Behind Chainsight: A Look Into Snapshot Indexer Component

Through Deep Dive into Showcase, we have been able to communicate how to create project features while also explaining the features of Component. In this issue, I would like to focus on Component and introduce its features in summary again, while also discussing the other side of the story.

What is Snapshot Indexer?

Component to bring data for computation and analysis from any data source, internal or external to Internet Computer, into the Platform. The collection process is executed periodically to accumulate targeted data. Internet Computer's HTTPS outcalls allow data from the Web to be stored on the Platform with guaranteed reliability. For more information, please refer to this previous article.

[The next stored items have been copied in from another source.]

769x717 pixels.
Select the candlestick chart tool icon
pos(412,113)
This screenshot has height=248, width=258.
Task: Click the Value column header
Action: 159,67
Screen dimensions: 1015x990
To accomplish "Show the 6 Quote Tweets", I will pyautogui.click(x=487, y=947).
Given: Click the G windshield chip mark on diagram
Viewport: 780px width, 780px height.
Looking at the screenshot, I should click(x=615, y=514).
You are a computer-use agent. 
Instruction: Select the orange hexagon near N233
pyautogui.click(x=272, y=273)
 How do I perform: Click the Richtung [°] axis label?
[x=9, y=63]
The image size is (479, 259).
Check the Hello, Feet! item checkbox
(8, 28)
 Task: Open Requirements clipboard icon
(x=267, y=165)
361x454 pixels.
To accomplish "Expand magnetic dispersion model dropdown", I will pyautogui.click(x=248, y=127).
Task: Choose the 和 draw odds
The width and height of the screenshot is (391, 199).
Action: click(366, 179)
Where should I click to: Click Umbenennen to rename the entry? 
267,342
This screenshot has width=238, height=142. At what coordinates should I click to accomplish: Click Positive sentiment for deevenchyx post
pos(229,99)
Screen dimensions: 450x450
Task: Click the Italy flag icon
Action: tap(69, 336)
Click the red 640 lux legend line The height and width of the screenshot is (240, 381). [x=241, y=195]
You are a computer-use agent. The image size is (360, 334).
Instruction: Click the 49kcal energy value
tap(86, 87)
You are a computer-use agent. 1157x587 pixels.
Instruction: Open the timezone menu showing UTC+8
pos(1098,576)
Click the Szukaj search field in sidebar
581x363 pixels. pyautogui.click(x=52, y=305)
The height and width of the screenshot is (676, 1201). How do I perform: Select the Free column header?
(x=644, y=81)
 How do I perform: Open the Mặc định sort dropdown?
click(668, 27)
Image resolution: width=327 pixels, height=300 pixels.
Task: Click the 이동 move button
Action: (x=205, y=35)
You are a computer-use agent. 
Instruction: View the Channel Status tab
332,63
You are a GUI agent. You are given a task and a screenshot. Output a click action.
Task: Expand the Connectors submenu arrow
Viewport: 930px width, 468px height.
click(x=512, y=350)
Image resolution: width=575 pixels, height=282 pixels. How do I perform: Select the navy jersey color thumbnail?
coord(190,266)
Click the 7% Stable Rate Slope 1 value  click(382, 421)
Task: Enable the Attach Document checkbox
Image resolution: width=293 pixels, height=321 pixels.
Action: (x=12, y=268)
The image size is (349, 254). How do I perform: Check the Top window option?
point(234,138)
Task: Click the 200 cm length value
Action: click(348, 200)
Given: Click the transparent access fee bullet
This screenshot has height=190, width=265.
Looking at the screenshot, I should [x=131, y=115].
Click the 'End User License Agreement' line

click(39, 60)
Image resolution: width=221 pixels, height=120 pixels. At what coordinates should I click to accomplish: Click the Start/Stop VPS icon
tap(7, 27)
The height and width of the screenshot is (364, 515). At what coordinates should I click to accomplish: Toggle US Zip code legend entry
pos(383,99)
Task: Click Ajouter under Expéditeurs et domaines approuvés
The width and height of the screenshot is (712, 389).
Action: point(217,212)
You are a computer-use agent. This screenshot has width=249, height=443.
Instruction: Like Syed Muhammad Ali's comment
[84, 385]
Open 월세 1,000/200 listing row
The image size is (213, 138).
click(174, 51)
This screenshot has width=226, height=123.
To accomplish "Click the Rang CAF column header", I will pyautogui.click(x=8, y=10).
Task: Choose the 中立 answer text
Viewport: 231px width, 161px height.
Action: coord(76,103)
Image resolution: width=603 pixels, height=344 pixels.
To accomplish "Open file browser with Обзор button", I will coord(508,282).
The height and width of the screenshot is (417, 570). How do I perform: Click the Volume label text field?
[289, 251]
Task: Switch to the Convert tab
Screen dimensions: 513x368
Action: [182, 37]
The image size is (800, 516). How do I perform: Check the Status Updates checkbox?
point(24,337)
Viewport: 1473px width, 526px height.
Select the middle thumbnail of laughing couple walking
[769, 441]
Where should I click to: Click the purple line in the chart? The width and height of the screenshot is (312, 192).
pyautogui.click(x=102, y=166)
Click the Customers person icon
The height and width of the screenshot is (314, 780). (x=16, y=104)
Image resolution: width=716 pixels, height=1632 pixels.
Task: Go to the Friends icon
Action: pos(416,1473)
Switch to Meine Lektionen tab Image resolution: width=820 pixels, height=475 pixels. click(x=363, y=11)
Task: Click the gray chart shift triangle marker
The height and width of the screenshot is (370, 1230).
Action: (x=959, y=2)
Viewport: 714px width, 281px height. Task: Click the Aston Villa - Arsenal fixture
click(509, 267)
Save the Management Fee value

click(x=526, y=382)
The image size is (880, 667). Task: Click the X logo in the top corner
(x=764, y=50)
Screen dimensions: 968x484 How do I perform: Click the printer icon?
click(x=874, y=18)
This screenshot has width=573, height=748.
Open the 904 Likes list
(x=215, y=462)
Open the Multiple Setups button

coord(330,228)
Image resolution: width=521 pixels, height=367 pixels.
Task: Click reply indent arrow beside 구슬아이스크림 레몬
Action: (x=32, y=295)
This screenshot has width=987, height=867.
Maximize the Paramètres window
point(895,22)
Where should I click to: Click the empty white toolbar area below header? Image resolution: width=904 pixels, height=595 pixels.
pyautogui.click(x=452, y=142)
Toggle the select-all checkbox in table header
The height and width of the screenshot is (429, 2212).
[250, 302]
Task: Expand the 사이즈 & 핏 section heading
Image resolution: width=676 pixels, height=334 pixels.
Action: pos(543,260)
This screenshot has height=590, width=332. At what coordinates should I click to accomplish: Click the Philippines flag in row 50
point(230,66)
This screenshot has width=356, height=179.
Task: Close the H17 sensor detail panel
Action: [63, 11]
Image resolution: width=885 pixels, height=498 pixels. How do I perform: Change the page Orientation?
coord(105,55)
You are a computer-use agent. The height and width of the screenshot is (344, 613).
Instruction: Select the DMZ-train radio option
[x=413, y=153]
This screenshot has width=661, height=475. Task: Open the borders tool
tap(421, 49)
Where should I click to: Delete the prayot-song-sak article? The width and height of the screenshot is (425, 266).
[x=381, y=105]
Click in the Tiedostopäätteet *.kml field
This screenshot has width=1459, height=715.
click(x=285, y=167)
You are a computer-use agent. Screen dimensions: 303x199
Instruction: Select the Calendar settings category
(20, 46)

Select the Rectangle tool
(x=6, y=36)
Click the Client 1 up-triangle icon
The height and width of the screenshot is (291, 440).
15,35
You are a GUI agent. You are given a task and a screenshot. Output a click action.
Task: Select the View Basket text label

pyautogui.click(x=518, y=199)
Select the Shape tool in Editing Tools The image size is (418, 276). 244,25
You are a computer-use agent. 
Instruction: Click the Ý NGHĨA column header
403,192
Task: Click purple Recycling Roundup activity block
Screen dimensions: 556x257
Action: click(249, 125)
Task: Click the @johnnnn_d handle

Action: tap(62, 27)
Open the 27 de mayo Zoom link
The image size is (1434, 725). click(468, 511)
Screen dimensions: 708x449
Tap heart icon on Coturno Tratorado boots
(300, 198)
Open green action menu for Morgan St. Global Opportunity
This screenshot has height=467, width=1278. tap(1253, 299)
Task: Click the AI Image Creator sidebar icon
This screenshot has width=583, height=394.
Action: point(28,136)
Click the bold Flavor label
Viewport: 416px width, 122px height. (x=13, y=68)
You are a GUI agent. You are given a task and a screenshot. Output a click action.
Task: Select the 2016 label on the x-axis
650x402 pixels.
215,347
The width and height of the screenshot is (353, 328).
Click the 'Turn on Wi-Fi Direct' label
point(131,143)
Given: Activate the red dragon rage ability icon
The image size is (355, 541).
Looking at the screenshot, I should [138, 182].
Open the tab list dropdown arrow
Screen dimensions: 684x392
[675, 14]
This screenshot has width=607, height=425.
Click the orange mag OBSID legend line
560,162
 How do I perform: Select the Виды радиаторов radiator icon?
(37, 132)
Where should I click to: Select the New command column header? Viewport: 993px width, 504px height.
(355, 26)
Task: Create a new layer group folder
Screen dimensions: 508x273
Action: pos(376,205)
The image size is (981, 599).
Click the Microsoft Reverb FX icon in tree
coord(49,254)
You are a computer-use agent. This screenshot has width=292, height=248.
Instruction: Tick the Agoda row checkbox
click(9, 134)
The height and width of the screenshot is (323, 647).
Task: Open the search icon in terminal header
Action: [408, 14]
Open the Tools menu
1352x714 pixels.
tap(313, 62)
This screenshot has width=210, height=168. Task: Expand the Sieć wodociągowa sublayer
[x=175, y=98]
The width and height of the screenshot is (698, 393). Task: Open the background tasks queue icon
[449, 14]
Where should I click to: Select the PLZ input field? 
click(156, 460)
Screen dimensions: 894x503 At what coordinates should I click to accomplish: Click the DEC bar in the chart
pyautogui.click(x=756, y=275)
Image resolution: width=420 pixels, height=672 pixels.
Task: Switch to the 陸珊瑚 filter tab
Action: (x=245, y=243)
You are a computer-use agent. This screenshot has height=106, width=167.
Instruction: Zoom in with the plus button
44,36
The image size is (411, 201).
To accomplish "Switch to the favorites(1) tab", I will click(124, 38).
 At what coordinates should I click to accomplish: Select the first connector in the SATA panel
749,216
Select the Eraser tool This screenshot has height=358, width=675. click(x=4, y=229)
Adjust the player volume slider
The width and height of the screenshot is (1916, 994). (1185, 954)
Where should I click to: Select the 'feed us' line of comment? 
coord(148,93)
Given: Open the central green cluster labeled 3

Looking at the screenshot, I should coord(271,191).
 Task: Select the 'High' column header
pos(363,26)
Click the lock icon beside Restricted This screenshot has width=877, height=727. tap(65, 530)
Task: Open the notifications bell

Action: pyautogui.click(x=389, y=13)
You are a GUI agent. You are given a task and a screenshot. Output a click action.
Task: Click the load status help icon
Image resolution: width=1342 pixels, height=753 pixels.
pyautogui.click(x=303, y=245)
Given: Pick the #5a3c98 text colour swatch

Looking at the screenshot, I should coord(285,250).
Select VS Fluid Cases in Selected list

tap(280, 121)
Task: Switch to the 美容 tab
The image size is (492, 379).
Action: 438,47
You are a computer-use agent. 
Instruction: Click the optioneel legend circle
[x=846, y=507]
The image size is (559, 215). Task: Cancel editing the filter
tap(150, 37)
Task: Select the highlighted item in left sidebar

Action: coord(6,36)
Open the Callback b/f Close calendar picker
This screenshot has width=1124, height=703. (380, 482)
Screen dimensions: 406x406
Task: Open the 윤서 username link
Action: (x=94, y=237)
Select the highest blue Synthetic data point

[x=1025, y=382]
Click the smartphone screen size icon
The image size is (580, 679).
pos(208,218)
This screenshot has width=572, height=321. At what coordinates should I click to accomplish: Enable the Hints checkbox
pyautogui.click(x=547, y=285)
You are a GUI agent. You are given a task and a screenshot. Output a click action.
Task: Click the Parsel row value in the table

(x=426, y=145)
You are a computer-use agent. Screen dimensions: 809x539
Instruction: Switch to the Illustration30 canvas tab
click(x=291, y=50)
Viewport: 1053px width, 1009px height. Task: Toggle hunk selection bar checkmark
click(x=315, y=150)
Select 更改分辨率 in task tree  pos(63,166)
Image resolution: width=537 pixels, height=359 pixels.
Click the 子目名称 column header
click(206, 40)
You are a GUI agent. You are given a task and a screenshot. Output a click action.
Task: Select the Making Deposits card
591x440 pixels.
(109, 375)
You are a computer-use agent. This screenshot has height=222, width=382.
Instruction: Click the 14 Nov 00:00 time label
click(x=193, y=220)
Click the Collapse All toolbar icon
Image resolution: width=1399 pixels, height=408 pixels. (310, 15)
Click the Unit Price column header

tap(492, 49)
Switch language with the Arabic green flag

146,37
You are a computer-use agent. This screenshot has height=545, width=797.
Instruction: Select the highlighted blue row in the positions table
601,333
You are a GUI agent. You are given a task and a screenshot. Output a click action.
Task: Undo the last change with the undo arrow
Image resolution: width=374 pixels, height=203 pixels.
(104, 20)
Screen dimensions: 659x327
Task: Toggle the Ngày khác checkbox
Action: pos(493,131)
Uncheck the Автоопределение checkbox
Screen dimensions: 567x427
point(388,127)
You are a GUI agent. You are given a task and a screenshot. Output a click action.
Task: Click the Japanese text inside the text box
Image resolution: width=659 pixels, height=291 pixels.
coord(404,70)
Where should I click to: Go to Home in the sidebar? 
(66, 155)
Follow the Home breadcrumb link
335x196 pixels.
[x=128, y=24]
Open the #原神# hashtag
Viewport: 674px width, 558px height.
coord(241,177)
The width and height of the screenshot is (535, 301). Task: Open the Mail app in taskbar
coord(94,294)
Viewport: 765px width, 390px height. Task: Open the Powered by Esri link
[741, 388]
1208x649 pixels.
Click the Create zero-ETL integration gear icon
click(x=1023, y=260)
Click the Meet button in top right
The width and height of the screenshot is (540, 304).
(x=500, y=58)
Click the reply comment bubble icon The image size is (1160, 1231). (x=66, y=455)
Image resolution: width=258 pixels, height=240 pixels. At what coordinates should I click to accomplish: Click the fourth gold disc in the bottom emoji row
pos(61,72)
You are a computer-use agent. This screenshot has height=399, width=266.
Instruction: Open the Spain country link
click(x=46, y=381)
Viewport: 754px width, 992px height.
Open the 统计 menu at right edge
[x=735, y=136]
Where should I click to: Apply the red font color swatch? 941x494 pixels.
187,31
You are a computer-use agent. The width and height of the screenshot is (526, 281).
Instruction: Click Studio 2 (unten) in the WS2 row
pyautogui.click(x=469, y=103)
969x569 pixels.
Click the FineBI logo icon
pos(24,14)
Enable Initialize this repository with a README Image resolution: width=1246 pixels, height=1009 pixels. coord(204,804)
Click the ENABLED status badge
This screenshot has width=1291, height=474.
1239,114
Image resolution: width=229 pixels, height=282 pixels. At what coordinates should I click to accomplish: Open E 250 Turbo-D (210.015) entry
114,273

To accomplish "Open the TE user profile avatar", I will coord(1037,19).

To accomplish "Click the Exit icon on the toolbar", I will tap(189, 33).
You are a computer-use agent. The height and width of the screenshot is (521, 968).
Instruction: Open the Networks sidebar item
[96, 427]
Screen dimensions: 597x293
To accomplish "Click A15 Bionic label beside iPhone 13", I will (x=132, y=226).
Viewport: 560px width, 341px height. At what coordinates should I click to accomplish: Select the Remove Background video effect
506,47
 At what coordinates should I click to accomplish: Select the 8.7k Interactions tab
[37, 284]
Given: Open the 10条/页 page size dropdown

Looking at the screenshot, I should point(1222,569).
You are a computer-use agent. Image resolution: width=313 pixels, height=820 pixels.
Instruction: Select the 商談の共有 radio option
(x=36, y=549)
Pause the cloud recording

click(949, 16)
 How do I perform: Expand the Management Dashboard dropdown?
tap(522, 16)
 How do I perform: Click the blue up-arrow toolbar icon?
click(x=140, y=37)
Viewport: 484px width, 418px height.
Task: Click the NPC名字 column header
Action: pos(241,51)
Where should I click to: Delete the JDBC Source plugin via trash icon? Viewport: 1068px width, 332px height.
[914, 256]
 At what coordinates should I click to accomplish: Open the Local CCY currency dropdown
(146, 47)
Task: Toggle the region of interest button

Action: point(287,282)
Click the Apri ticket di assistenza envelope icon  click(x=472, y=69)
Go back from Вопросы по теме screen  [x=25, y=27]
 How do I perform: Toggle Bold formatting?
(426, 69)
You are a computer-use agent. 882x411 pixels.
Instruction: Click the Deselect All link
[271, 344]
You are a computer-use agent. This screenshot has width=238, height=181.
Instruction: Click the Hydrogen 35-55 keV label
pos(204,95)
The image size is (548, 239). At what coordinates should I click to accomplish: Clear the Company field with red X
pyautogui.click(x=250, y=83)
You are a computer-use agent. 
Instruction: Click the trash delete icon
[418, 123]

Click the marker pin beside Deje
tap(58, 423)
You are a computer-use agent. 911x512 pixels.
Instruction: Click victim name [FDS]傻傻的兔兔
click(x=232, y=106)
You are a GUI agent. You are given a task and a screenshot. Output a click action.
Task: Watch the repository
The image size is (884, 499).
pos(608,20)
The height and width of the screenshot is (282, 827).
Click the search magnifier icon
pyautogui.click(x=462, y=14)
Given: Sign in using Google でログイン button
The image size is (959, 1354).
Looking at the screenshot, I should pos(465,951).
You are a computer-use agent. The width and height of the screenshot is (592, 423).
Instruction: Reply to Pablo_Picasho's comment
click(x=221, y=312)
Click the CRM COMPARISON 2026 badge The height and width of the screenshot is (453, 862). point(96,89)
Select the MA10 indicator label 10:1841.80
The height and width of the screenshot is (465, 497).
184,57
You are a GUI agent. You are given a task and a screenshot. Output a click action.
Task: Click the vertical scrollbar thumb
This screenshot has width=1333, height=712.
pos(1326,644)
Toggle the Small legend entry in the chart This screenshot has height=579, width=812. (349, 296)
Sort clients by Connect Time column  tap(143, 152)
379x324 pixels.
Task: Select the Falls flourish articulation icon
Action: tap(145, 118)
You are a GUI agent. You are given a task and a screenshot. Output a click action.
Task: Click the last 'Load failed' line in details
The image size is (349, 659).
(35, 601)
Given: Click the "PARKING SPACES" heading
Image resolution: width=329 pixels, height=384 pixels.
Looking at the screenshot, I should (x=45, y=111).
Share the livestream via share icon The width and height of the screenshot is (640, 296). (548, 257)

todo: link (Price Oracle by Snapshot Indexer HTTPS)

How to create Snapshot Indexer?

A Manifest must be written to build the Snapshot Indexer. Depending on the destination of the data, the user specifies the Component Type from the following patterns.

Snapshot Indexer EVM: To EVM Compatibility Chain

Snapshot Indexer ICP: In Internet computer

Snapshot Indexer HTTPS: To Web (/Web2)

chainsight_deepdive_into_showcase-img_snapshot_indexer_type.png

Once you have selected the type, specify in the datasource field the data source you wish to retrieve.

# Snapshot Indexer EVM
datasource:
  location:
    id: 6b175474e89094c44da98b954eedeac495271d0f
    args:
      network_id: 1
      rpc_url: https://mainnet.infura.io/v3/...
  method:
    identifier: totalSupply():(uint256)
    interface: ERC20.json
    args: []

# Snapshot Indexer ICP
datasource:
  location:
    id: sample_snapshot_indexer_evm
  method:
    identifier: 'get_last_snapshot : () -> (record { value : text; timestamp : nat64 })'
    ...

# Snapshot Indexer HTTPS
datasource:
  url: https://api.coingecko.com/api/v3/simple/price
  headers:
		...
  queries:
		...

For more information on how to write the manifest, see this previous article.

todo: link (Price Oracle as simple data relay)

How to use Snapshot Indexer

Once Component starts working, there is nothing for the user to do to collect data. For Component to handle this data, users must care how they view the data. Snapshot Indexer provides the following interfaces common to all types.

get_last_snapshot : () -> (Snapshot) query;
get_last_snapshot_value : () -> (SnapshotValue) query;
get_snapshot : (nat64) -> (Snapshot) query;
get_snapshot_value : (nat64) -> (SnapshotValue) query;
get_snapshots : () -> (vec Snapshot) query;
get_top_snapshot_values : (nat64) -> (vec SnapshotValue) query;
get_top_snapshots : (nat64) -> (vec Snapshot) query;

Behind Snapshot Indexer

How does the component get the data?

We have described how users create and work with Snapshot Indexer. Let's take a deeper look at this component to better understand how to work with Snapshot Indexer.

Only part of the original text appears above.